Anda di halaman 1dari 2

MENELISIK MEKANISME PENGISIAN JABATAN PUBLIK YANG IDEAL

Oleh : Raniansyah (B111 13 082)


(Mahasiswa Fakultas Hukum, Angkatan 2013)
Indonesia adalah negara hukum yang demokratis, sekiranya ungkapan tersebut sesuai
dengan amanah UUD NRI 1945 pada pasal 1 ayat (2) dan (3). Semakin dinamisnya hukum dan
demokrasi arus tuntutan rakyat akan hak-hak pun kian meningkat, jika terdapat hak maka
terdapat kewajiban di sisi lain. Nah yang berwenang kemudian untuk memenuhi tuntutan
tersebut adalah para pemangku jabatan Publik selaku pelayan rakyat.
Jabatan publik merupakan posisi penting yang ada di republik ini, bagaimanapun pejabat
publik merupakan pelayan rakyat yang sekiranya diisi oleh orang orang yang memiliki
kompetensi dan kredibilitas yang mantap oleh karena itu segala proses mulai dari pencalonan,
penyeleksian, dan pemilihan harus dilakukan secara mantap pula, artinya tersusun secara rapi
dan sistematis serta menjunjung tinggi nilai-nilai kejujuran dalam proses pengisian jabatan
publik.
Dalam proses pengisian jabatan publik yang ideal, maka pihak-pihak yang terkait dalam
proses seleksi dan pengisian haruslah pula orang-orang kredibel serta memiliki kompetensi yang
mapan sehingga bebas dari pengaruh politis atau kepentingan kelompok tertentu. Dalam
Pengisian Jabatan publik ini, tulisan dalam harian Kompas dapat dijadikan objek kajian yang
menarik, judulnya Meninjau Ulang Seleksi Pejabat Publik, Jika diperhatikan secara mendalam,
maka dapat diketahui bahwa sejatinya yang dikritisi adalah kewenangan DPR yang dinilai
kurang tepat atau terkesan berlebihan. Dewan Perwakilan Rakyat memang merupakan
refresentasi rakyat untuk kemudian memilih pelayannya namun kewenangan DPR dinilai terlalu
politis untuk kemudian sampai pada tahap seleksi dan pemilihan padahal Jimmly Assidiqie
berpandangan bahwa sejatinya mekanisme pengisian jabatan Publik telah dicontohkan oleh
Amerika Serikat yaitu hanya pada tahap DPR selaku pengawas atau sebatas hak untuk memberi
konfirmasi (the right to confirm) bukan hak untuk memilih (right to elect) apalagi untuk
menyeleksi (right to selection).
Apa yang dipaparkan oleh Pakar Tata Negara, Saldi Isra sekiranya juga dapat
dipertimbangkan di masa mendatang, yaitu pelibatan panel ahli dalam proses penyeleksian, agar
tidak muncul lagi istilah anggota DPR ada yang tamatan SMA, tapi menyeleksi dan memilih

pejabat public yang tamatan S2 hingga S3,. Secara logis istilah tersebut dapat diamini karena
itulah yang terjadi selama ini.

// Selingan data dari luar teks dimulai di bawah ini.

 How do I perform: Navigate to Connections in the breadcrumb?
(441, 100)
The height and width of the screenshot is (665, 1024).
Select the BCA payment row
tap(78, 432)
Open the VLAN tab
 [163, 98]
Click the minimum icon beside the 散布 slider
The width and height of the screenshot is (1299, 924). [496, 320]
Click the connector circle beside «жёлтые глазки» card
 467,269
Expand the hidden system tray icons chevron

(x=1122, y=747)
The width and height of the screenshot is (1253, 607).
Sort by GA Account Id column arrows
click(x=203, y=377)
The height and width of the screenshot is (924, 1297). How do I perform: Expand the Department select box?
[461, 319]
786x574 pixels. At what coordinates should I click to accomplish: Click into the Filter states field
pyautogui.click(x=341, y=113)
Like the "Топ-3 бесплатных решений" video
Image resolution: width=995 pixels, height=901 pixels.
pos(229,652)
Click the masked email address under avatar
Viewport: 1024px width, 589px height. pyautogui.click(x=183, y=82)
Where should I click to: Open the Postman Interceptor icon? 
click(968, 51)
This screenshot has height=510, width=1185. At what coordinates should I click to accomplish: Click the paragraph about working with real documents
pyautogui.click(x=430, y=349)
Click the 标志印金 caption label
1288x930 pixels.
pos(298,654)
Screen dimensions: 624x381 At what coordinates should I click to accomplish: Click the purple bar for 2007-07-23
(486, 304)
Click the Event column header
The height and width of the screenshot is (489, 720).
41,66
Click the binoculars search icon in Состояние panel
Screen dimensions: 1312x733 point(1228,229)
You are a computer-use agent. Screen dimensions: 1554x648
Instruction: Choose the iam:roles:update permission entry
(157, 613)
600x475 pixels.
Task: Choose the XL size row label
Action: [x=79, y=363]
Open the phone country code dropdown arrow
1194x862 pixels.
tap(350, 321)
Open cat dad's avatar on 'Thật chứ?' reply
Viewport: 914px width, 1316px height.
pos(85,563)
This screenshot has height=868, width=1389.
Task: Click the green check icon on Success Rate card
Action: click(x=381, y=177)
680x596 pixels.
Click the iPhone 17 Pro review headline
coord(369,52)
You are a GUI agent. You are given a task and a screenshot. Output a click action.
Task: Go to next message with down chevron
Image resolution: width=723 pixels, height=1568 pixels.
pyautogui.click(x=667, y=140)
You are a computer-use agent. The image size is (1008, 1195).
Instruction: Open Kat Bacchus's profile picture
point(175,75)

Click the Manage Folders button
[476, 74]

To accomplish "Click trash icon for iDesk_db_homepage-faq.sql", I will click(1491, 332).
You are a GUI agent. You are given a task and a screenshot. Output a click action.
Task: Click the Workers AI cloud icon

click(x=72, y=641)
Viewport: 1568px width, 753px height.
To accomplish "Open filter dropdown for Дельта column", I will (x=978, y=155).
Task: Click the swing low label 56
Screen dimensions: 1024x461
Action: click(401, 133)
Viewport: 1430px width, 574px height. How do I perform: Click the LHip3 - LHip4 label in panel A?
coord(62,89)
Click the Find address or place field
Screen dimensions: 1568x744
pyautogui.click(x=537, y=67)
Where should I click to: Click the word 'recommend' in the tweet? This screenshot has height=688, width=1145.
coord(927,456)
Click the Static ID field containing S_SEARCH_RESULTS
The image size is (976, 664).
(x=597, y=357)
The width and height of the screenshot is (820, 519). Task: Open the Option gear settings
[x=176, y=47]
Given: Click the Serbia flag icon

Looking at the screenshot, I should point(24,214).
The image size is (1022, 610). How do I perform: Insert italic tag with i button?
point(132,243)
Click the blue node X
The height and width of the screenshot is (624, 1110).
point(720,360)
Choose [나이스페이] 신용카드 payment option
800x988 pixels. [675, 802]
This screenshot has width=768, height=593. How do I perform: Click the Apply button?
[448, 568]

Jadi pelibatan panel ahli ada untuk menjawab tantangan tersebut,
jadi yang menyeleksi minimal sederajat tingkatan pendidikannya dengan yang diseleksi bahkan
harusnya lebih dari yang diseleksi, secara hukum hal ini dibenarkan karena tidak ada aturan yang
mengharuskan harus DPR yang langsung memilih dan/atau menyeleksi.
Kesan politis memang senantiasa mewarnai proses pemilihan Jabatan Publik oleh karena
itu perlu ada reformasi sistem menuju mekanisme pemilihan yang lebih ideal sehingga para
pelayan public yang terpilih nantinya benar-benar merupakan orang yang memiliki kredibilitas
dan kompetensi yang mantap sehingga mampu mengarahkan pembangunan nasional dan
pemenuhan hak-hak rakyat secara lebih baik.
Secara pribadi, saya sepakat dengan usulan para ahli dalam artikel di Koran Kompas
Tersebut, menurut saya, walaupun DPR merupakan refresentasi dari rakyat tapi tidak semuaanya
harus dimasuki oleh DPR, jadi saya lebih sepakat jika DPR itu hanya sebatas memberi
pertimbangan dan/atau menyetujui atau tidak menyetujui, sementara proses seleksi dan
pemilihan itu dilakukan oleh Panel Ahli sehinggga hasil yang diperoleh benar-benar ideal, Panel
ahli ini dapat tersusun dari ahli psikologi, ahli sosiologi, ahli Hukum Tata Negara dan Ahli
Administrasi Negara, serta kalangan Akademisi, sehingga semua aspek sekiranya senantiasa
berupaya diwujudkan untuk menghasilkan pejabat public selaku pelayan rakyat yang sejati.